Gini Gain can be nicer because it doesn't have logarithms and you can find the closed form for its expected value and variance under random split assumption [Alin Dobra, Johannes Gehrke: Bias Correction in Classification Tree Construction. ICML 2001: 90-97]. It is not as easy for Information Gain (If you are interested, see here).
The randomForest package in R by A. Liaw is a port of the original code being a mix of c-code(translated) some remaining fortran code and R wrapper code.
To decide the overall best split across break points and across mtry variables, the code uses a scoring function similar to gini-gain:
$GiniGain(N,X)=Gini(N)-\frac{\lvert N_{1} \rvert }{\lvert N \rvert }Gini(N_{1})-\frac{\lvert N_{2} \rvert }{\lvert N \rvert }Gini(N_{2})$
Where $X$ is a given feature, $N$ is the node on which the split is to be made, and $N_{1}$ and $N_{2}$ are the two child nodes created by splitting $N$. $\lvert . \rvert $ is the number of elements in a node.
And $Gini(N)=1-\sum_{k=1}^{K}p_{k}^2$, where $K$ is the number of categories in the node
But the applied scoring function is not the exactly same, but instead a equivalent more computational efficient version. $Gini(N)$ and |N| are constant for all compared splits and thus omitted.
Also lets inspect the part if the sum of squared prevalence in a node(1) is computed as $\frac{\lvert N_{2} \rvert }{\lvert N \rvert }Gini(N_{2}) \propto
|N_2| Gini(N_{2}) = |N_2| (1-\sum_{k=1}^{K}p_{k}^2 ) = |N_2| \sum \frac{nclass_{2,k}^2}{|N_2|^2}$
where $nclass_{1,k}$ is the class count of target-class k in daughter node 1. Notice $|N_2|$ is placed both in nominator and denominator.
removing the trivial constant $1-$ from equation such that best split decision is to maximize nodes size weighted sum of squared class prevalence...
score=
$|N_1| \sum_{k=1}^{K}p_{1,k}^2 + |N_2| \sum_{k=1}^{K}p_{2,k}^2 = |N_1|\sum_{k=1}^{K}\frac{nclass_{1,k}^2}{|N_1|^2} +
|N_2|\sum_{k=1}^{K}\frac{nclass_{2,k}^2}{|N_2|^2}$
$ = \sum_{k=1}^{K}\frac{nclass_{2,k}^2}{1} |N_1|^{-1} +
\sum_{k=1}^{K}\frac{nclass_{2,k}^2}{1} |N_1|^{-2} $
$= nominator_1/denominator_1 + nominator_2/denominator_2$
The implementation also allows for classwise up/down weighting of samples. Also very important when the implementation update this modified gini-gain, moving a single sample from one node to the other is very efficient. The sample can be substracted from nominators/denominators of one node and added to the others.

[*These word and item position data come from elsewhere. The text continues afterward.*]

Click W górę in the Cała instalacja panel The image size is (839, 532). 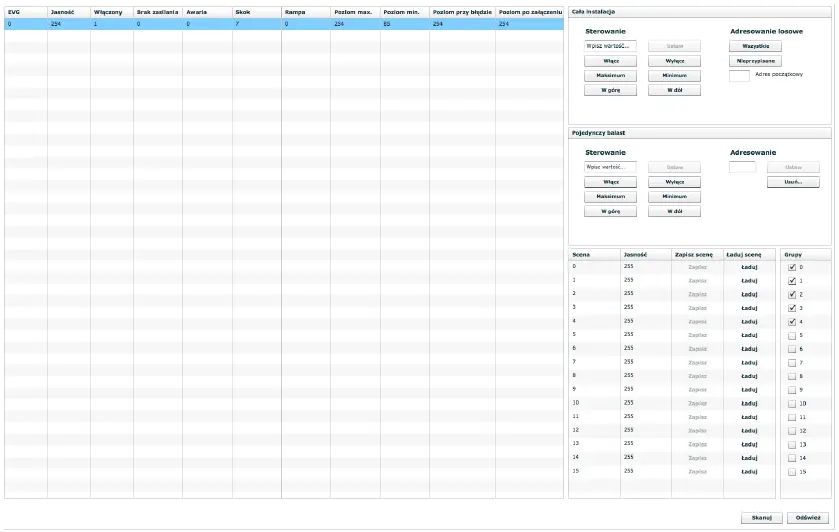pos(610,90)
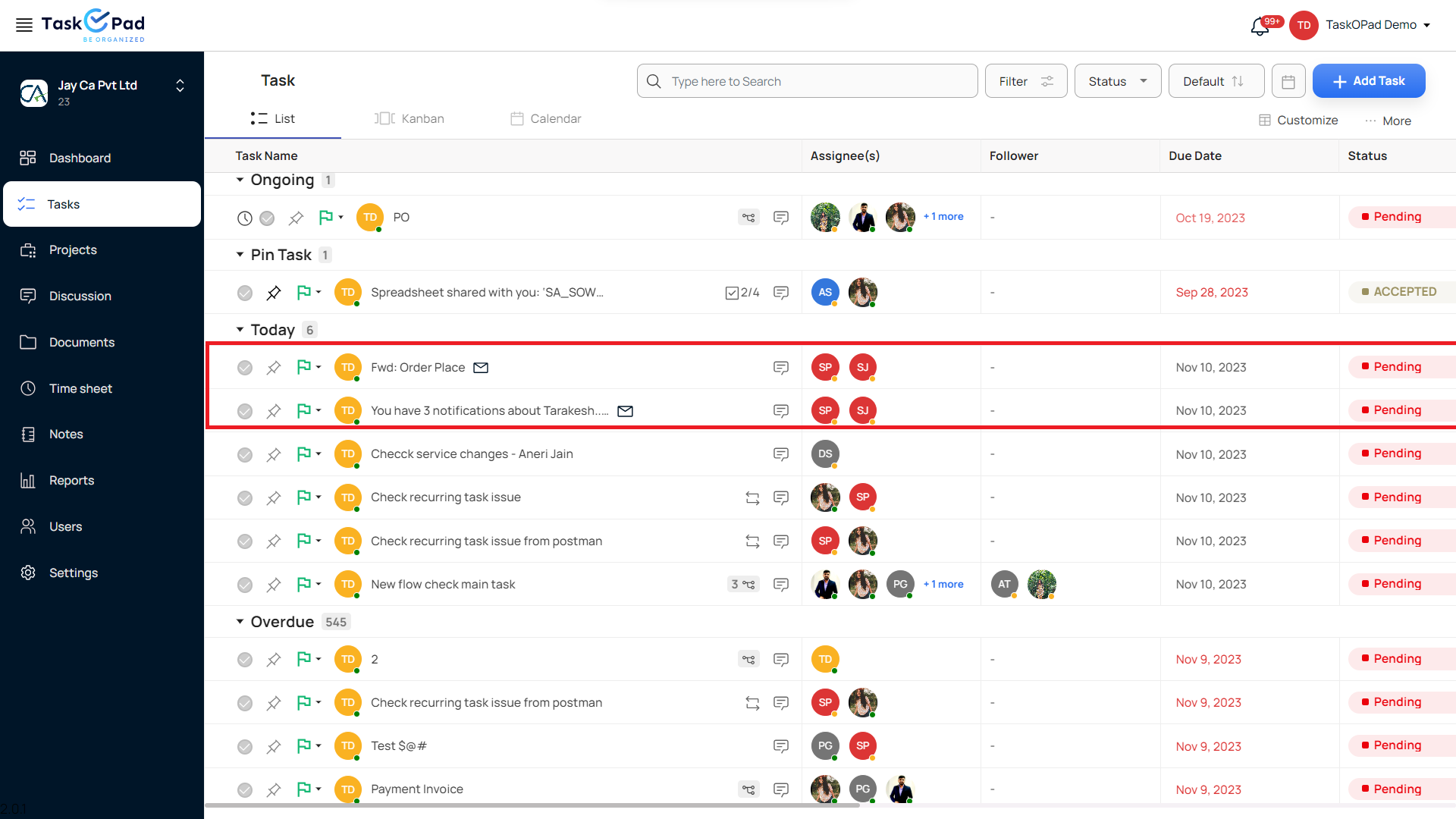1456x819 pixels.
Task: Open Time sheet in the sidebar
Action: pyautogui.click(x=80, y=388)
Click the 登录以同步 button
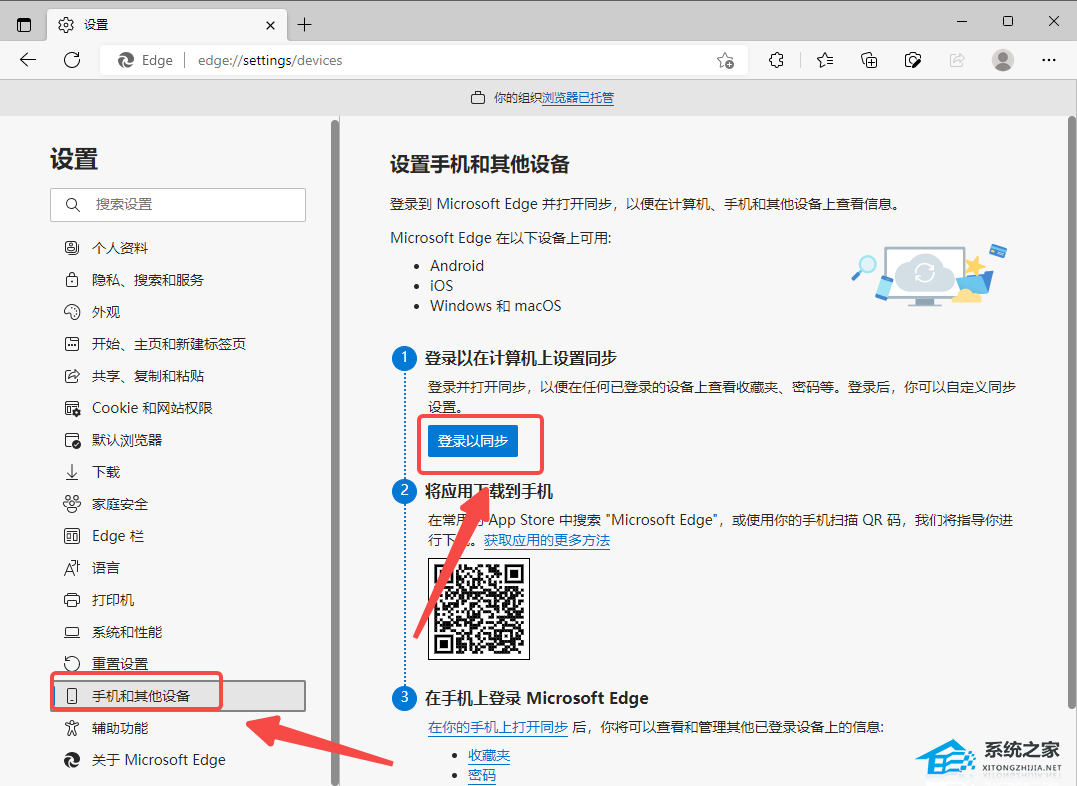Image resolution: width=1077 pixels, height=786 pixels. pos(473,441)
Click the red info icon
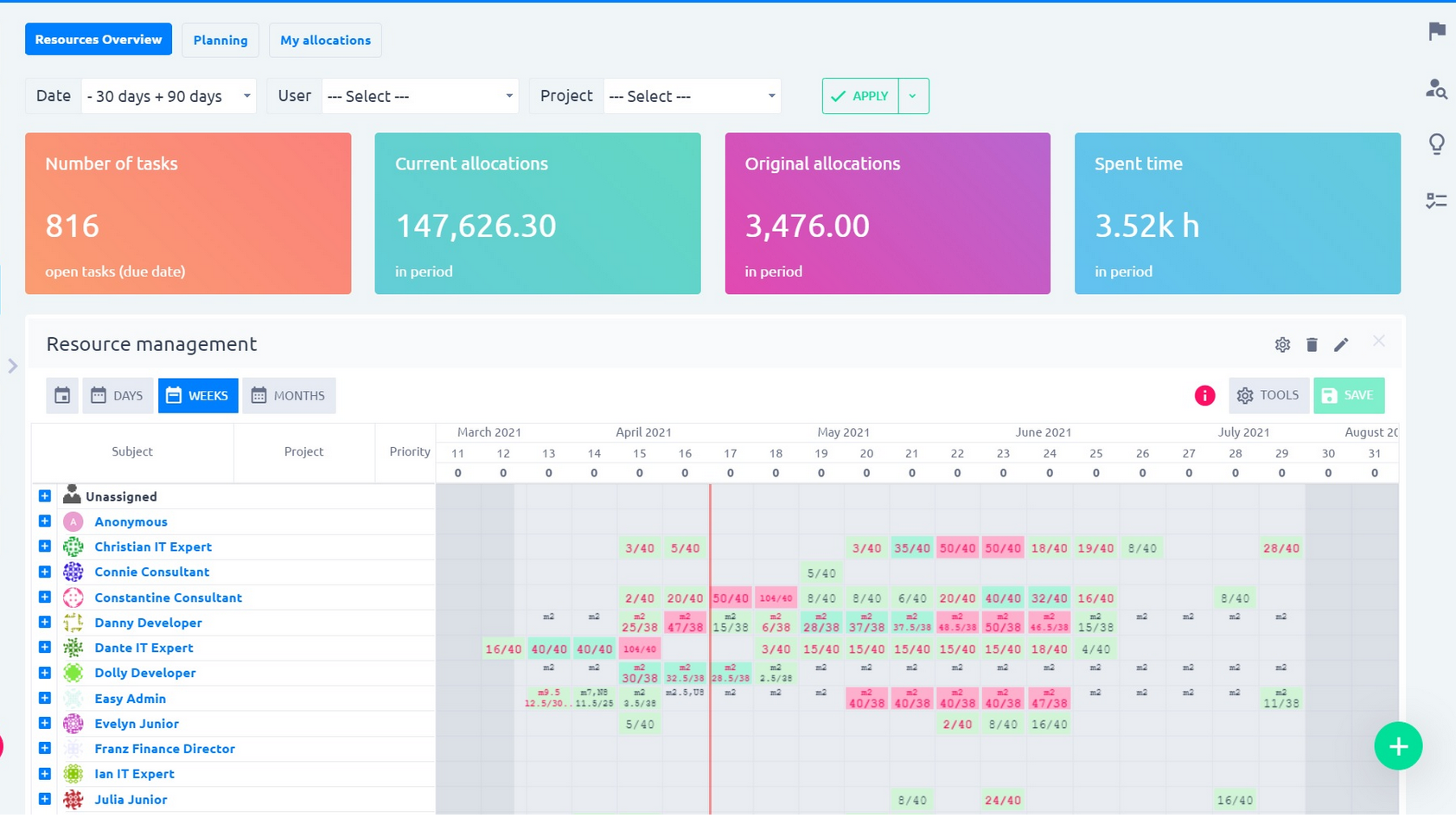The image size is (1456, 818). point(1204,395)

I wrote a prototype-RF some months ago, ignorantly recomputing from scratch gini-gain for every break-point and that was slower :)
If several splits scores are best, a random winner is picked.

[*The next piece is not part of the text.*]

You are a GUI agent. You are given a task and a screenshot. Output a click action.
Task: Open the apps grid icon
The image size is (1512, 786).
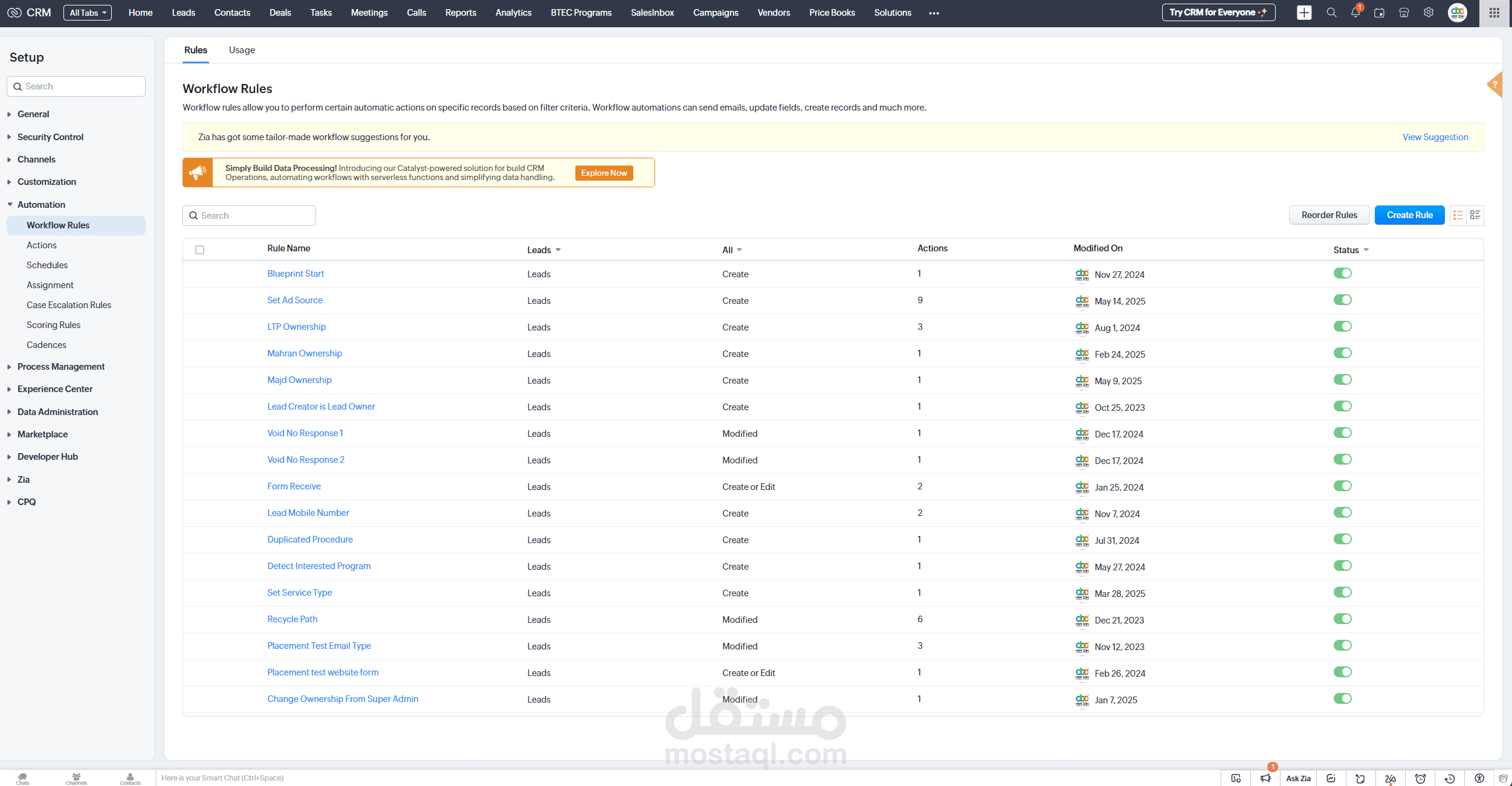click(x=1494, y=13)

This answer was based on inspecting source file "randomForest.x.x.tar.gz/src/classTree.c" line 209-250
Best Answer
Gini index here ($G$, say) just calculates diversity or heterogeneity (or uncertainty if you will) from the sum of squared category probabilities. If every value is in the same category, then the measure is $1 - 1^2 = 0$. If every value of $n$ values is in a distinct category, then the measure is $1 - n(1/n)^2 = 1 - 1/n$. The complement is in some ways easier to think about, e.g. the reciprocal of the complement $1 / (1 - G)$ returns the "numbers equivalent", i.e. the equivalent number of equally common classes. Thus, the extremes for that are clearly $1/1$ and $1/(1/n)$, i.e. $1$ and $n$.

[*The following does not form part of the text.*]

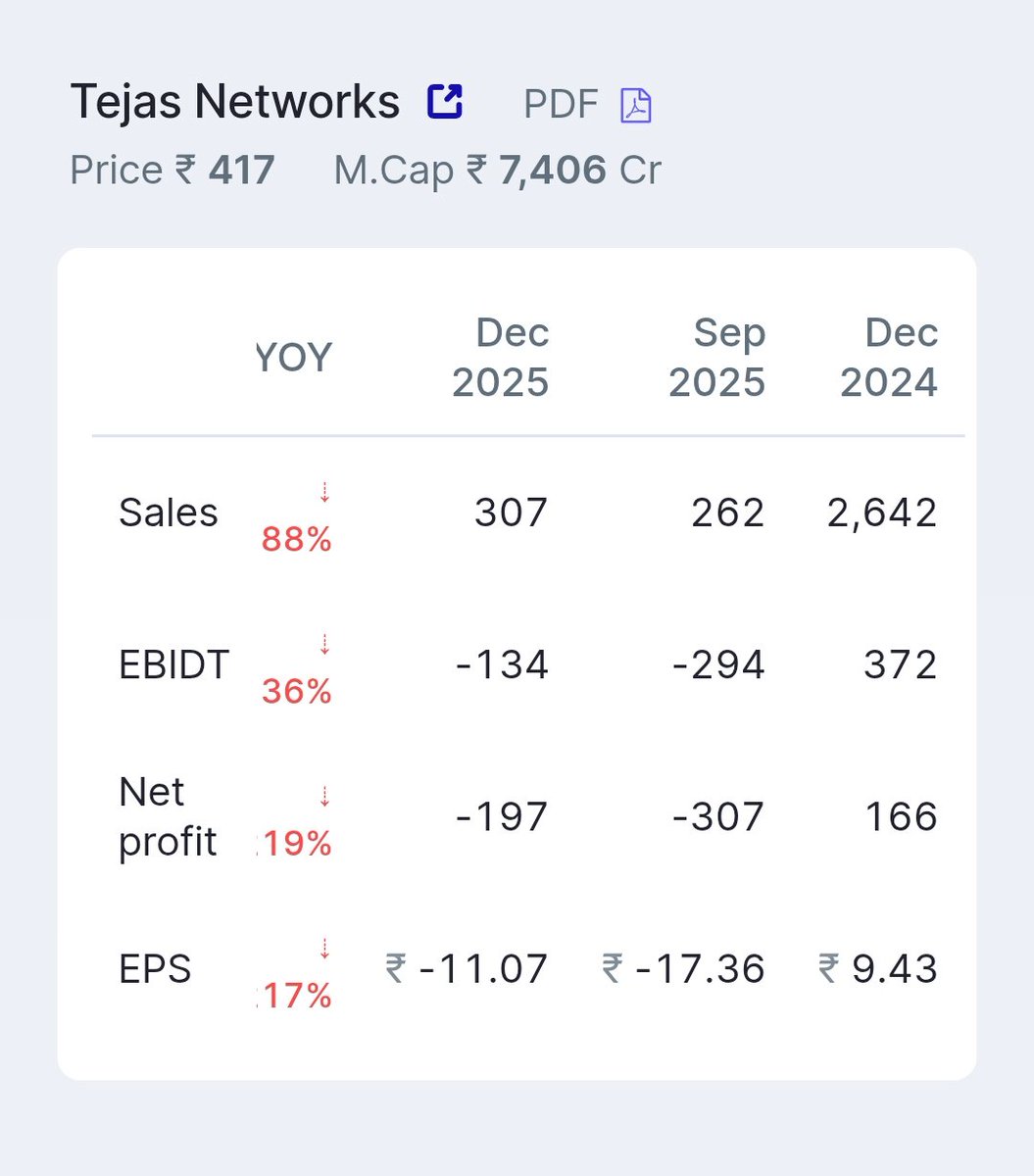
Task: Open the Tejas Networks company title
Action: (235, 102)
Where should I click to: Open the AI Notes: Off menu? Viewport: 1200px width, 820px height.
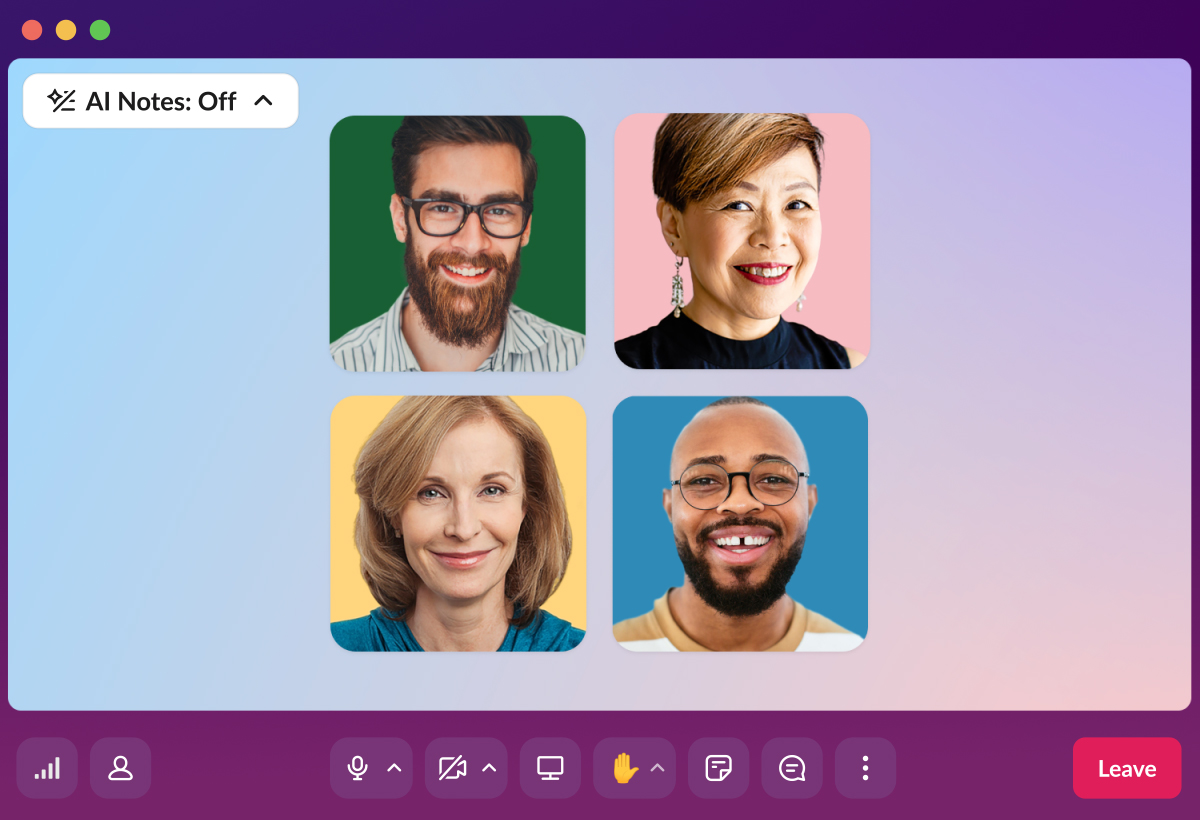coord(161,101)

Your columns $a_1$ and $a_2$ have 4 T and 5 F and 5T and 4F, respectively, which I get to be the same index, namely $1 - (4/9)^2 - (5/9)^2 = .4938271605$; that's a ridiculous number of decimal places, but it suggests that you have a gross error for one column and a rounding error for the other. With your $a_3$ the principle does not change, as the index ignores labels on the categories: whatever metric meaning they might have is not considered. By my calculation you have $1 - 5((1/9)^2) - 2 ((2/9)^2) = .8395061728$.
Other names for this measure $G$ (or its complement, or the reciprocal of that) are Simpson, Herfindahl and repeat rate. Gini appears to have got there first, but its applications across ecology, economics, linguistics and many other fields are legion.